Hales’ 26-ball half-century, in a losing cause against India in Thursday night’s first of two Twenty20 Internationals, was a timely contribution before tomorrow’s announcement of two limited-overs squads for the tour of New Zealand in February.
However he fares in England’s 99th and final day of international cricket this year, at Mumbai’s Wankhede Stadium, the aggressive opening batsman ought to be a certainty for the Twenty20s in New Zealand. But the 23-year-old has ambitions in all formats – and although any Test aspirations may seem a little fanciful as yet, his next stepping stone would be to sneak into the one-day international reckoning.
To that end, Hales is intent on taking all opportunities which come his way – and seeking others out too, having just signed up for a stint in the Bangladesh Premier League early next year. He knows he can further his England prospects, meanwhile, by continuing to impress for the Performance Programme – with a view to international recognition in the 50-over format.
“There’s an up-and-coming Lions tour I’m hoping to be part of, and the Twenty20 in New Zealand,” he said. “All I can do is keep doing as well as I can and try to impress the selectors ... perform to the best of my ability whenever I get a chance. If I can get on the Lions tour and do well, then I hope I can put myself in the frame for it [the one-day international squad].”
His decision to join the BPL is one taken – by Luke Wright, his fellow joint record-holder of England’s highest Twenty20 score, and Ravi Bopara too – against advice issued by the Professional Cricketers’ Association.
Their chief executive Angus Porter is “very nervous” about the BPL’s track record, after last year’s issue of non-payment to players. Hales, however, is prepared to take a chance on the basis of what he sees as a feasible risk-reward ratio. “I did see that, and you do have a little bit of concern,” he said of the PCA’s stance. “But at the end of the day, there’s a Twenty20 World Cup coming up in a few years in Bangladesh. So any experience you can get out in the sub-continent is invaluable. Any time you can play in a massive tournament, to benefit your international hopes, is a great opportunity.”

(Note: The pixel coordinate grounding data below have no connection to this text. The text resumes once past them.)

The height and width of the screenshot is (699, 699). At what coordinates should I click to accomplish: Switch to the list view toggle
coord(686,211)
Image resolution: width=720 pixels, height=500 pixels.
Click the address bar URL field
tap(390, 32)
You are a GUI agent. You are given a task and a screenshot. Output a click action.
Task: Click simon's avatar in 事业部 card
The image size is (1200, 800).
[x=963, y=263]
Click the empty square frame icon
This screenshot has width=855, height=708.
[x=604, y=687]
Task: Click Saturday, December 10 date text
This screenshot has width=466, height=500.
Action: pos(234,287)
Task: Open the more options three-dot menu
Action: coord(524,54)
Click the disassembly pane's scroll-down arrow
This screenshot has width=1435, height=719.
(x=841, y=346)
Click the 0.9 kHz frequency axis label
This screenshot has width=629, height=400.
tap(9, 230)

Hales will go into today’s match with confidence high, having made his first significant score against India following a previous aggregate of 11 runs in three innings. “I was happy with how it went. My previous record against India – the last few games we’ve played – hasn’t been very good at all,” he said. “So I was happy I managed to go out there and showed them that I can play.”
He was immediately on the attack, as is his wont, and it paid off with seven fours and two sixes. “I think you have to be [confident] in Twenty20. You haven’t really got time to feel out of nick. I tried to take advantage of the ball coming on nicely with the seamers at the start, and fortunately it paid off. That’s been my game ever since I was a little lad. It’s something I thrive on, and I hope I can keep doing well with it.”
Hales has benefited from England’s commitment, in a series of Performance Programme training camps, to prepare their young players for the challenges of sub-continental cricket. “I found [the conditions] quite good. I’ve done a lot of work out here over the last year. We had an EPP training camp in Pune last year; the Lions tour was in Sri Lanka, and obviously the World Cup was as well. So I’ve had a good bit of experience over here, and I’ve enjoyed my cricket here. It’s been a very enjoyable year.”
England were unable to follow Hales’ lead on Thursday, when only Jos Buttler also prospered with the bat, and then the pace bowlers – debutant Stuart Meaker apart – were off their game and never looked likely to defend a vulnerable target.
But Hales said: “Obviously, we’re disappointed with Thursday’s result – but we’re going to bounce back with a lot of energy.”